Post date: Nov 29, 2012 5:49:27 PM

Q. Testing of the mdw to smdw automatic failover. Is there a way to shorten the time it takes to detect the failover. I was told it can take a fairly long time (5-7 minutes) after a failure of mdw for it to switch to smdw.

Ans: This is not tunable as far as I know. I’ve seen it take an hour or more in some cases actually.

Q. During automatic failover, is command center automatically started on smdw?

Ans: I don’t know but I don’t think so. I would be happy to be mistaken on this point however. 

Q. What will happen if we simulate a failure of a nic/cable or ethernet failure by doing a if down on a segment server to one of the ethernet networks, Will the segments failover to the mirror? How long to notification. 

Ans: In DCA v2, this will have no obvious effect on the database. DCA v2 has a physically redundant network topology where the loss of a link is routed around automatically.

In DCA v1, this will have a primary and a secondary effect. What this does is effectively make a hostname impossible to reach. For example, suppose you pull the cable from the second 10Gb NIC on sdw3. That means nothing can talk to sdw3-2. Things needing to talk to sdw3-2 will register that as a failure and do what needs doing to get around it.

For primary and mirror segment DBs linked to sdw3-2 in gp_segment_configuration, these will very quickly (depending on one or more timeouts) be seen as unavailable and their counterpart segment DB’s will go into change tracking mode.
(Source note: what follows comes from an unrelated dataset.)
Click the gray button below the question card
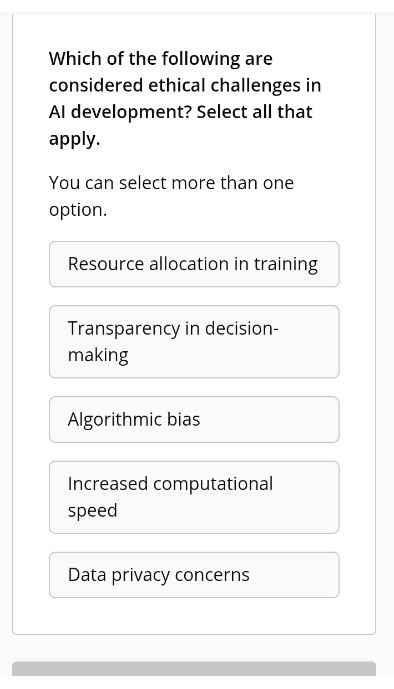Screen dimensions: 394x689 (194, 668)
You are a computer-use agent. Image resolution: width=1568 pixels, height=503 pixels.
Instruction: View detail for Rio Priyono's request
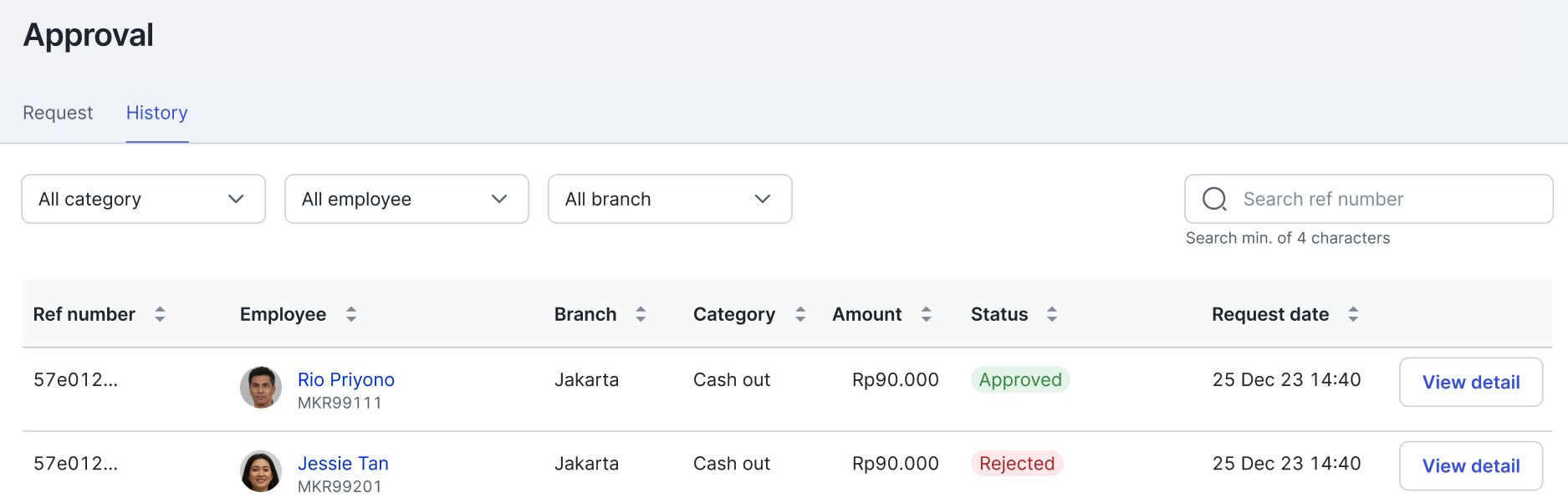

So, on DCA v1, three mirror segments on other servers (sdw1, sdw2, and sdw4) will go into change tracking and three primaries on other servers will also got into change tracking (some mirrors are assigned to sdw3-2 as well).

However, there is a secondary effect. All of the segment DB’s on sdw3 that are assigned to sdw3-1 need to use the cable you pulled form sdw3-2 to talk to their counterparts. By this I mean a primary that is assigned to sdw3-1 will be mirrored to another server using that server’s -2 hostname (sdw4-2 perhaps). Since sdw3-2 no longer has a connection, this primary segment DB can’t talk on it to reach it’s mirror on sdw4-2. Eventually, this will be interpreted by the master as a failure. It means that the seg DB’s assigned to sdw3-1 will go into change tracking mode and all of the associated segment DBs elsewhere (the mirrors for the sdw3-1 primaries and the primaries for the sdw3-1 mirrors) will be marked as failed. This takes a lot longer usually.

Q. If we pull a disk and write some data and then re-insert it, will omreport storage disk controller=0 show the raid 5 rebuild, I know gpstate –e will show the resync rate 

Ans: Yes, on DCA v1, doing what you describe will appear in the omreport storage output as a degraded disk group that is rebuilding. 

On DCA v2, the command will be CmdTool2, not omreport but the output is analogous and the behavior similar. On v2, you would see the hot spare pick up and, when you put the original disk back in, the rebuild should start over using the now good, not hot spare, drive.